Problem description »
Of all the lines in the entries below, give again exactly those starting at the line containing "Romance (1476, 831)" and ending at the line containing "Damon Hill Passed Away (673, 1848)", both ends included, and no others.

Extracted records »
################
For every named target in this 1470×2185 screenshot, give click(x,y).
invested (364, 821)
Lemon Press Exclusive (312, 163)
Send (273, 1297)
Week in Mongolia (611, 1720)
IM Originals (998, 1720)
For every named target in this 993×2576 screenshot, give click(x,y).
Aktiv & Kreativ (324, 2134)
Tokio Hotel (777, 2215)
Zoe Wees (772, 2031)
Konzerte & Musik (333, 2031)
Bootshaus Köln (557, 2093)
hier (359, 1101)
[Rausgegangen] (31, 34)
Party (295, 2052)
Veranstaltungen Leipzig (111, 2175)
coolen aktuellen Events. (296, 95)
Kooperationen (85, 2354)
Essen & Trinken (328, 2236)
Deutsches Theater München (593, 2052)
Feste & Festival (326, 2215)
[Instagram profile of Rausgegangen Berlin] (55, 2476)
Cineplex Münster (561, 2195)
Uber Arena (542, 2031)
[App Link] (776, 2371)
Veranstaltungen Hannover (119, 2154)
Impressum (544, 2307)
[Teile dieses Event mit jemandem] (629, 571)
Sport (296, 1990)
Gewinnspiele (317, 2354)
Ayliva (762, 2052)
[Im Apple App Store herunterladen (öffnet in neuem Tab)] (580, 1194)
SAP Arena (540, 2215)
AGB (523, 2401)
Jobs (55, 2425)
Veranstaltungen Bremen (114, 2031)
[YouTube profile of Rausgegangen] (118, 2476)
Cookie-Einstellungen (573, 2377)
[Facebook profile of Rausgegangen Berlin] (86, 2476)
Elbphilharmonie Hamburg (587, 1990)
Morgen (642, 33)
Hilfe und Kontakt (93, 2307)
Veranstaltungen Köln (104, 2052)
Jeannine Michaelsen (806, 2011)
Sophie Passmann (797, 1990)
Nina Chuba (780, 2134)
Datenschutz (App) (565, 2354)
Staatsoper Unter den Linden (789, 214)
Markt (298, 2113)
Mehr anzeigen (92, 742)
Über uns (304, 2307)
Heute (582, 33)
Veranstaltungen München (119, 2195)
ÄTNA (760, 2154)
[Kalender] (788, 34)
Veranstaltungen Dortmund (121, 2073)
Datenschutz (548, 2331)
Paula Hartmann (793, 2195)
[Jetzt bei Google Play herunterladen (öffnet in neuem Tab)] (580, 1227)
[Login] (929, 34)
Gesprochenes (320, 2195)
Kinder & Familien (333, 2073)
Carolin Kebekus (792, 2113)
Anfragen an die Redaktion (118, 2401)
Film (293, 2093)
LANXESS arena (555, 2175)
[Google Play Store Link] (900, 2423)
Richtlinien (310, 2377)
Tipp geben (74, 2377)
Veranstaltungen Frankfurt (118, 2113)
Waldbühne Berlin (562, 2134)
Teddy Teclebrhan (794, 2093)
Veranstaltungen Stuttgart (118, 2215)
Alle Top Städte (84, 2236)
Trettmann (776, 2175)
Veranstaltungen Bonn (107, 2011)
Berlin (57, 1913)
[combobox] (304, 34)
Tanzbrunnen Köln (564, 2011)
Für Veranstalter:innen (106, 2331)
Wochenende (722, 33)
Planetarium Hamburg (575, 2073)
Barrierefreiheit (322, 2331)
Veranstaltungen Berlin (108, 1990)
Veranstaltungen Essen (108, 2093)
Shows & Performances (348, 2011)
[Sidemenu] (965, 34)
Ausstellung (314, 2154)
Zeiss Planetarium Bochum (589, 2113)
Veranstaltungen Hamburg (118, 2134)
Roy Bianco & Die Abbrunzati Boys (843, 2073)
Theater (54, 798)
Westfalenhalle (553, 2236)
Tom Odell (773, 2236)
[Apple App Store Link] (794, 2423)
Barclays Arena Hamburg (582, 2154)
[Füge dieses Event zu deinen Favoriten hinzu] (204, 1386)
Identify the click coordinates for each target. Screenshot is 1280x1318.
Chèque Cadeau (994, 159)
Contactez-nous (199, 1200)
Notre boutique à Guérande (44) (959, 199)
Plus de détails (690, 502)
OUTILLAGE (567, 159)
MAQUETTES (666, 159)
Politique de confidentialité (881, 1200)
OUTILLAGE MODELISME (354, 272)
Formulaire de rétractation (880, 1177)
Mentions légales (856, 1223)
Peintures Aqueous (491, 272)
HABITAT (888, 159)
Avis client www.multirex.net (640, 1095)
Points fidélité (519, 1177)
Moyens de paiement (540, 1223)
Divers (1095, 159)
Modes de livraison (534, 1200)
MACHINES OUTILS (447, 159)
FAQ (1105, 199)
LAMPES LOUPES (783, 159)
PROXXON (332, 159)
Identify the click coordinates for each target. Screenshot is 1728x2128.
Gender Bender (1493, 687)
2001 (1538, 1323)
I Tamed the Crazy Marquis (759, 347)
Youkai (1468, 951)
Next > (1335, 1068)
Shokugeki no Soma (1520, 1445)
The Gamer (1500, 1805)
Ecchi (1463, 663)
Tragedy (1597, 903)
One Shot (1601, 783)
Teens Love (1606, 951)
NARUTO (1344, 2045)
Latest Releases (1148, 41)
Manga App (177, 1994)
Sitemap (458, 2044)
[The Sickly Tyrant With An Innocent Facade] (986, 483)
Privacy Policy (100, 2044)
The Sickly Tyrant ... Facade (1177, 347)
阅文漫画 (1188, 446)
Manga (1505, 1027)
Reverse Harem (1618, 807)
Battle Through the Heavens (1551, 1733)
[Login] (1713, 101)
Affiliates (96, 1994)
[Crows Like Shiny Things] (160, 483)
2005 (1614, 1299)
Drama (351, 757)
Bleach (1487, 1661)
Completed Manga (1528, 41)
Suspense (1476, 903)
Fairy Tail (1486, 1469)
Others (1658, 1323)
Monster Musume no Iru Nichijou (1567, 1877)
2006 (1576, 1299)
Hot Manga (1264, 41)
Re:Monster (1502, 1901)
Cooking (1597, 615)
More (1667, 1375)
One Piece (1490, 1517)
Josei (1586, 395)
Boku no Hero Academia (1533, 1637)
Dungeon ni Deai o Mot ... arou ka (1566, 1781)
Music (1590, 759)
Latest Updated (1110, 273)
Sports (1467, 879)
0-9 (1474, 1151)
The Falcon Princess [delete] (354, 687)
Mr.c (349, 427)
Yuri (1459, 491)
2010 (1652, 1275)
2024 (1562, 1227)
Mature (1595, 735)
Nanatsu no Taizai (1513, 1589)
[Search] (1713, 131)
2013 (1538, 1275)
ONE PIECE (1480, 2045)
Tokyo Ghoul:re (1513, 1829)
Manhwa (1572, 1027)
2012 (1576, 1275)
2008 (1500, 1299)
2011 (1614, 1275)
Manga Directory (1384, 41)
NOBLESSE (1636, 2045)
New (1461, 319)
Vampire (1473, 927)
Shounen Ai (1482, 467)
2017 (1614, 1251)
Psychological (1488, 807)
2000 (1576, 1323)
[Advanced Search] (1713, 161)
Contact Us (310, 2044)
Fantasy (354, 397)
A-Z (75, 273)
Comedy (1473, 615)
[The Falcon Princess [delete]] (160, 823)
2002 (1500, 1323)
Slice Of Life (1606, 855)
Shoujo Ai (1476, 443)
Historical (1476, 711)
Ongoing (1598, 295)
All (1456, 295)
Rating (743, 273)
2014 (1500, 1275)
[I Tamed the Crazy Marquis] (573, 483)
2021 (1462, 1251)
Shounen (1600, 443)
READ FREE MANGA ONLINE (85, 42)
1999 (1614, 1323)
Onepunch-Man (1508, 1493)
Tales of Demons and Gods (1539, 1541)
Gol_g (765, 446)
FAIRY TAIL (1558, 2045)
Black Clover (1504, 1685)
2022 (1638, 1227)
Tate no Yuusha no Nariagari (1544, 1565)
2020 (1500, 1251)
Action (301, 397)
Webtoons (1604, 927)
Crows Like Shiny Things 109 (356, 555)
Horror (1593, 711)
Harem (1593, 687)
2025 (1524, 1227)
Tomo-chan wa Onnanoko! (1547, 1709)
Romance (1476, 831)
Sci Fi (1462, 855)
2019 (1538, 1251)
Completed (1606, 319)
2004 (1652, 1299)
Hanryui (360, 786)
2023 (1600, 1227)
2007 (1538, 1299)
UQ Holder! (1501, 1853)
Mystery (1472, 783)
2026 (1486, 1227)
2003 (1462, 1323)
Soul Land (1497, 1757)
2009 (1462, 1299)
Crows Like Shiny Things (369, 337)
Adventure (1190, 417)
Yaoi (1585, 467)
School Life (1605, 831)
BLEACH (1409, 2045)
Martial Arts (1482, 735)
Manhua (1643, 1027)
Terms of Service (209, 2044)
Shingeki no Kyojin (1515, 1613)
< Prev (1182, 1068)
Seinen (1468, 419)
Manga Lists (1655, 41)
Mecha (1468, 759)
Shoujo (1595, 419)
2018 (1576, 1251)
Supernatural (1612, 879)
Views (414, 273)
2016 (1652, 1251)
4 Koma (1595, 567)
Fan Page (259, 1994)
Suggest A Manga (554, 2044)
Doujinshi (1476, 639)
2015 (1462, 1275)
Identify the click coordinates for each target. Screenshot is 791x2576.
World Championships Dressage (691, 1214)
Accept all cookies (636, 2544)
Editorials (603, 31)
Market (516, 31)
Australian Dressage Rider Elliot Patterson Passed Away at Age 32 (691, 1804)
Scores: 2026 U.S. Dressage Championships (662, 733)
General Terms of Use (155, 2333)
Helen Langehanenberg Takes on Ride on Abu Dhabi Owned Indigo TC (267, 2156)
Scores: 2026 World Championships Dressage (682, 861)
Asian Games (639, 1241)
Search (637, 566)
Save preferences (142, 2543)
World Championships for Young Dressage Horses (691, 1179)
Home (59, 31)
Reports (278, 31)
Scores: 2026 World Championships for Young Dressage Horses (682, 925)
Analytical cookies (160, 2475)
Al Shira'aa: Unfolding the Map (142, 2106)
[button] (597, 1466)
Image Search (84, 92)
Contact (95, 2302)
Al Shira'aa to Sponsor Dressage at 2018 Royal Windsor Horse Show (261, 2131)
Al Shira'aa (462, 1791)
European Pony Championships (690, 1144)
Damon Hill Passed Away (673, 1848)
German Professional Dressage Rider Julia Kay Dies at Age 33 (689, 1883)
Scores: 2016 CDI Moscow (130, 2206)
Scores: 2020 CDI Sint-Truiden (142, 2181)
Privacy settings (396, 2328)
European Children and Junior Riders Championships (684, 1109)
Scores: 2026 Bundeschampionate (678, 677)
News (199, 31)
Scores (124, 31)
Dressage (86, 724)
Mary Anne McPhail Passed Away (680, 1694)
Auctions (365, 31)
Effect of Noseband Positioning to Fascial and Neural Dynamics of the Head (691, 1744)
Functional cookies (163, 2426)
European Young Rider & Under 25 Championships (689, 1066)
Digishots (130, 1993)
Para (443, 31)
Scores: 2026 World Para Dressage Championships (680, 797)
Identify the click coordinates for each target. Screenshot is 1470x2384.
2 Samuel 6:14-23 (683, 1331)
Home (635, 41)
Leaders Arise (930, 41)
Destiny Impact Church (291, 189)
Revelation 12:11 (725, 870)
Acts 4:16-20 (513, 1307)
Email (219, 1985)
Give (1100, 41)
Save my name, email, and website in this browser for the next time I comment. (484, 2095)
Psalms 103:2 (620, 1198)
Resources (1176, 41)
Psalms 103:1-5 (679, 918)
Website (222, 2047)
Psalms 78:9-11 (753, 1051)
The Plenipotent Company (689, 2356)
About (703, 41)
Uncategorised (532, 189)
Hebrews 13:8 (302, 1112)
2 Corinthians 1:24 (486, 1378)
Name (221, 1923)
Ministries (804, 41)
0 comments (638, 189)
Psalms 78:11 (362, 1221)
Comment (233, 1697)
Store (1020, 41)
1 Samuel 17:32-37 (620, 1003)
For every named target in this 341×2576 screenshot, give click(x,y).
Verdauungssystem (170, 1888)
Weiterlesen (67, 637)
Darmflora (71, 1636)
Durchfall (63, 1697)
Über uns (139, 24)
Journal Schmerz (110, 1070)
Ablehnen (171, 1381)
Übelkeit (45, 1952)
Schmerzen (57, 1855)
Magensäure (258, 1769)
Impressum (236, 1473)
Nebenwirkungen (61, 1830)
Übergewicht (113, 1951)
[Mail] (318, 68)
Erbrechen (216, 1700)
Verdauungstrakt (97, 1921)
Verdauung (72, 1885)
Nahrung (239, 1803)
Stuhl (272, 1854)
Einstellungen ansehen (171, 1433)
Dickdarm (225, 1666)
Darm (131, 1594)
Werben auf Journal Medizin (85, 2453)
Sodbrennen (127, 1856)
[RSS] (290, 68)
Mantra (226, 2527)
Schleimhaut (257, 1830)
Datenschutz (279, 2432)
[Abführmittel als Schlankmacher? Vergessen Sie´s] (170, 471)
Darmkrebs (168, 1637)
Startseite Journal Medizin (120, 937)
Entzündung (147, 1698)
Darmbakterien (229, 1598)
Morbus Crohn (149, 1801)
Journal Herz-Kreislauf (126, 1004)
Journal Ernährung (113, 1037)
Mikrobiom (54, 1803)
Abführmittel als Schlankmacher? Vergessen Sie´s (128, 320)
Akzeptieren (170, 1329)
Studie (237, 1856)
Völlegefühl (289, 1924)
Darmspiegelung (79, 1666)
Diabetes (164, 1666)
################
Solved problem »
Romance (1476, 831)
Sci Fi (1462, 855)
2019 (1538, 1251)
Completed (1606, 319)
2004 (1652, 1299)
Hanryui (360, 786)
2023 (1600, 1227)
2007 (1538, 1299)
UQ Holder! (1501, 1853)
Mystery (1472, 783)
2026 (1486, 1227)
2003 (1462, 1323)
Soul Land (1497, 1757)
2009 (1462, 1299)
Crows Like Shiny Things (369, 337)
Adventure (1190, 417)
Yaoi (1585, 467)
School Life (1605, 831)
BLEACH (1409, 2045)
Martial Arts (1482, 735)
Manhua (1643, 1027)
Terms of Service (209, 2044)
Shingeki no Kyojin (1515, 1613)
< Prev (1182, 1068)
Seinen (1468, 419)
Manga Lists (1655, 41)
Mecha (1468, 759)
Shoujo (1595, 419)
2018 (1576, 1251)
Supernatural (1612, 879)
Views (414, 273)
2016 (1652, 1251)
4 Koma (1595, 567)
Fan Page (259, 1994)
Suggest A Manga (554, 2044)
Doujinshi (1476, 639)
2015 (1462, 1275)
Identify the click coordinates for each target. Screenshot is 791x2576.
World Championships Dressage (691, 1214)
Accept all cookies (636, 2544)
Editorials (603, 31)
Market (516, 31)
Australian Dressage Rider Elliot Patterson Passed Away at Age 32 (691, 1804)
Scores: 2026 U.S. Dressage Championships (662, 733)
General Terms of Use (155, 2333)
Helen Langehanenberg Takes on Ride on Abu Dhabi Owned Indigo TC (267, 2156)
Scores: 2026 World Championships Dressage (682, 861)
Asian Games (639, 1241)
Search (637, 566)
Save preferences (142, 2543)
World Championships for Young Dressage Horses (691, 1179)
Home (59, 31)
Reports (278, 31)
Scores: 2026 World Championships for Young Dressage Horses (682, 925)
Analytical cookies (160, 2475)
Al Shira'aa: Unfolding the Map (142, 2106)
[button] (597, 1466)
Image Search (84, 92)
Contact (95, 2302)
Al Shira'aa to Sponsor Dressage at 2018 Royal Windsor Horse Show (261, 2131)
Al Shira'aa (462, 1791)
European Pony Championships (690, 1144)
Damon Hill Passed Away (673, 1848)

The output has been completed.